The fact that a prior appellate court ruling read into the law something that clearly is not there doesn't impress me.
You clearly do not understand the law--at all.
The court did not "read""
anything "into the law." The superior court reviewed the statute as originally enacted by the legislature in the course of ruling upon questions raised by an appellant, and made a ruling on how long-standing legal principles apply.
That is the proper role of the courts, and it has been for centuries. And rulings of that kind are authoritative, unless and until they are changed by rulings rendered at a later time, by higher courts, by changes to the statutes (which, of course, are always subject to judicial review), or by constitutional amendment.
No statute that has been properly questioned in an appeal defendant is immune from clarification or from being stricken from the statutes altogether.
The
law is defined by (1) what
all relevant statutes say, taken in combination,
and (2)
all relevant precedential rulings on the law.
That "something" may have been "clearly not there" at one time, but it most certainly is now.
Several years ago I went head-to-head with a state official who had statutory authority to interpret the administrative regulations ....
Completely irrelevant.
Words have meanings.
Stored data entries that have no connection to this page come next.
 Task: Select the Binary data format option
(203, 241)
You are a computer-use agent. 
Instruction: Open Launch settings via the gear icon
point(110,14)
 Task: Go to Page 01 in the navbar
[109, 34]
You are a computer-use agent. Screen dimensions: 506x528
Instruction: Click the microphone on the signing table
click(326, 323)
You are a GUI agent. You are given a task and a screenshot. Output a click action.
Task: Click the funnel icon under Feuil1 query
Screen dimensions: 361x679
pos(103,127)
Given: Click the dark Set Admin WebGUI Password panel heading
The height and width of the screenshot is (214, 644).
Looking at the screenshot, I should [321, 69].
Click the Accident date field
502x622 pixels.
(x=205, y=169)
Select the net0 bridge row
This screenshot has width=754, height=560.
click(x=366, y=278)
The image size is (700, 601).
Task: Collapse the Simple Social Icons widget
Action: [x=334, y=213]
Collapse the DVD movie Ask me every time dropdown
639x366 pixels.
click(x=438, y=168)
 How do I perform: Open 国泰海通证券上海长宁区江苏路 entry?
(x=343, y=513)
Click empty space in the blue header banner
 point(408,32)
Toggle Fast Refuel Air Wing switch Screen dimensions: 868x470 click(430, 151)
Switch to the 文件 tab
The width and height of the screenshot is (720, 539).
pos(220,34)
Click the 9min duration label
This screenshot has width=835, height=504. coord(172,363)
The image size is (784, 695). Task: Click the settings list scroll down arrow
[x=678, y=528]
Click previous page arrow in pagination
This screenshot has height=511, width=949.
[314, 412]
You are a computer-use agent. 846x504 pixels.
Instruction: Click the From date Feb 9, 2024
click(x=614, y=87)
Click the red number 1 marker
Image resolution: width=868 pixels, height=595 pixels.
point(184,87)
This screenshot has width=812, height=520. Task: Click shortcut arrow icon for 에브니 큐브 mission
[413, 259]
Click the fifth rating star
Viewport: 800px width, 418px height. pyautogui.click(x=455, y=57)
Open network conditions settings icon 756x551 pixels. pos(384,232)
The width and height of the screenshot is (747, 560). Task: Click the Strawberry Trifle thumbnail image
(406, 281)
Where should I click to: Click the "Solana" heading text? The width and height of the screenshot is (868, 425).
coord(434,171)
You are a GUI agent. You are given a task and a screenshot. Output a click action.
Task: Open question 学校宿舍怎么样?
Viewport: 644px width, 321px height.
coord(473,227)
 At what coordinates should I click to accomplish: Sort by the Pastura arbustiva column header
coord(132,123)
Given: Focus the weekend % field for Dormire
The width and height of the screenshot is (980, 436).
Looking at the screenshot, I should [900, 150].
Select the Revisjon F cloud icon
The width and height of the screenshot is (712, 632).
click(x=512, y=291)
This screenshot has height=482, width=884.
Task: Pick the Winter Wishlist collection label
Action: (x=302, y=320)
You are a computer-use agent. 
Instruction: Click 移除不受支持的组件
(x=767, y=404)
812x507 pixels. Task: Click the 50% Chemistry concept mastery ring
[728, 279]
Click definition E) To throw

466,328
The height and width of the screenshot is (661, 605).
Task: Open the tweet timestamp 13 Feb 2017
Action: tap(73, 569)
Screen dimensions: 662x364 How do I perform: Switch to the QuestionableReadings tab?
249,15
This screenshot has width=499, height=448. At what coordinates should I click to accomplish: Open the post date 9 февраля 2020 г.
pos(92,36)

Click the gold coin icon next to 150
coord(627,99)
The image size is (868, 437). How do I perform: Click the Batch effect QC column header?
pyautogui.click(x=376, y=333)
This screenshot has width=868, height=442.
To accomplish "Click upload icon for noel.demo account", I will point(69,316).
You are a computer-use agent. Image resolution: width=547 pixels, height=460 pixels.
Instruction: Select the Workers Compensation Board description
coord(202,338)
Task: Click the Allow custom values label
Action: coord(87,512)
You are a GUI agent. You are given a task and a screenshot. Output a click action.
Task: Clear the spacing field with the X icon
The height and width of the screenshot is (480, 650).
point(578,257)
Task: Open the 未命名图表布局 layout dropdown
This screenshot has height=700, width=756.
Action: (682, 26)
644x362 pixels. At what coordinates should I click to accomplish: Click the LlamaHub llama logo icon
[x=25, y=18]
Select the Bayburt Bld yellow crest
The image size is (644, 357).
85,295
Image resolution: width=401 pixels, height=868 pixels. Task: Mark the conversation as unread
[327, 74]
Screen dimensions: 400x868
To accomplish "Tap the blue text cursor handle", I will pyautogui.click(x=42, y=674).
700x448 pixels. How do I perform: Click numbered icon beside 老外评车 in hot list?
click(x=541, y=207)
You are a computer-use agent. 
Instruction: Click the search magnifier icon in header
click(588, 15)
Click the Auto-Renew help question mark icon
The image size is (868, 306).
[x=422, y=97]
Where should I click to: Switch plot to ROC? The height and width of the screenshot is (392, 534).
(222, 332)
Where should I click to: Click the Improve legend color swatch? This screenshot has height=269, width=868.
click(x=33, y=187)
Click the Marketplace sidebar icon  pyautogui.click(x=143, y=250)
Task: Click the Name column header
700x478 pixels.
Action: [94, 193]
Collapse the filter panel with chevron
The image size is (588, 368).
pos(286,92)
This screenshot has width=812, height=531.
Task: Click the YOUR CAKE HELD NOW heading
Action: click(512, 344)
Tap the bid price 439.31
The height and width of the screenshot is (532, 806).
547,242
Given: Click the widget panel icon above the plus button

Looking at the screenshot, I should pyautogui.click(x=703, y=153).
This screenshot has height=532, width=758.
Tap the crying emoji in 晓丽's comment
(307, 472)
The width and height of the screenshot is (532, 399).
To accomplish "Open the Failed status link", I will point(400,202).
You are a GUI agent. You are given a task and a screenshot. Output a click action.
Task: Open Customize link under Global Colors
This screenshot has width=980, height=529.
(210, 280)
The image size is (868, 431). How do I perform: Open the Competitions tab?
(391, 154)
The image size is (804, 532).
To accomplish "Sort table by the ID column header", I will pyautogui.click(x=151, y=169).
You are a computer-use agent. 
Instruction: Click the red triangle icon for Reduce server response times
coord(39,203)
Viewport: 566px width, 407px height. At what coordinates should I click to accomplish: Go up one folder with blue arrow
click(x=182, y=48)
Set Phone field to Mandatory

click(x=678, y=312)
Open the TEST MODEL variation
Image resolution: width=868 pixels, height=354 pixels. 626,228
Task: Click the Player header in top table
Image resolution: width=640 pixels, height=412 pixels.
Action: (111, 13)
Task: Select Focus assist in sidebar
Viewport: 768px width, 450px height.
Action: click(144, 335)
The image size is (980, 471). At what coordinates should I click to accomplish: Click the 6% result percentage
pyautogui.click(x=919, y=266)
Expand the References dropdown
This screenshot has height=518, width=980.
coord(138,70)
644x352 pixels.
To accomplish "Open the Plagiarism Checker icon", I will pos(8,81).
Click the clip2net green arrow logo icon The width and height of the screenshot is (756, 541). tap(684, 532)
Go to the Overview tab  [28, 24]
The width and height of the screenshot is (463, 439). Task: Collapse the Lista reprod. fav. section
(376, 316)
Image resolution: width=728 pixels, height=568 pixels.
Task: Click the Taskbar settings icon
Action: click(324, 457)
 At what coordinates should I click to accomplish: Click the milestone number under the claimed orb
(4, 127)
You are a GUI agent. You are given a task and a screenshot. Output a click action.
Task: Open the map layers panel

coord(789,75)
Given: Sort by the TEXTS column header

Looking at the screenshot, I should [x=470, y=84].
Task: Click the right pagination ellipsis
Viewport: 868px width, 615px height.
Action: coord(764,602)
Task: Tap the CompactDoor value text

When ordinary people can't look up a law and conduct themselves in accordance with what the law says, we do not have a nation of laws. The law in question ....
...is,
as a matter of law, made up of a statute, or statutes,
and precedential rulings by a higher court...
Mr. Chief Justice Jay's comments tell us that jurors should respectfully consider what a judge tells them the law says. I'm okay with that.
But were they based on "the law" as you insist on defining it?
(Ans: Yes. The Fifth Amendment to the Constitution of the United States.)
But when a judge's instructions run contrary to what a law plainly says,....
Unless the instructions are in error, they will not. And "what "the law plainly says" is
not defined by the wording of a single statute, taken in isolation, as it was written when it was enacted.
That should be patently obvious to you, since our system of jurisprudence dates back to a time in which states adopted the Common Law and there were no legislated statutes at all.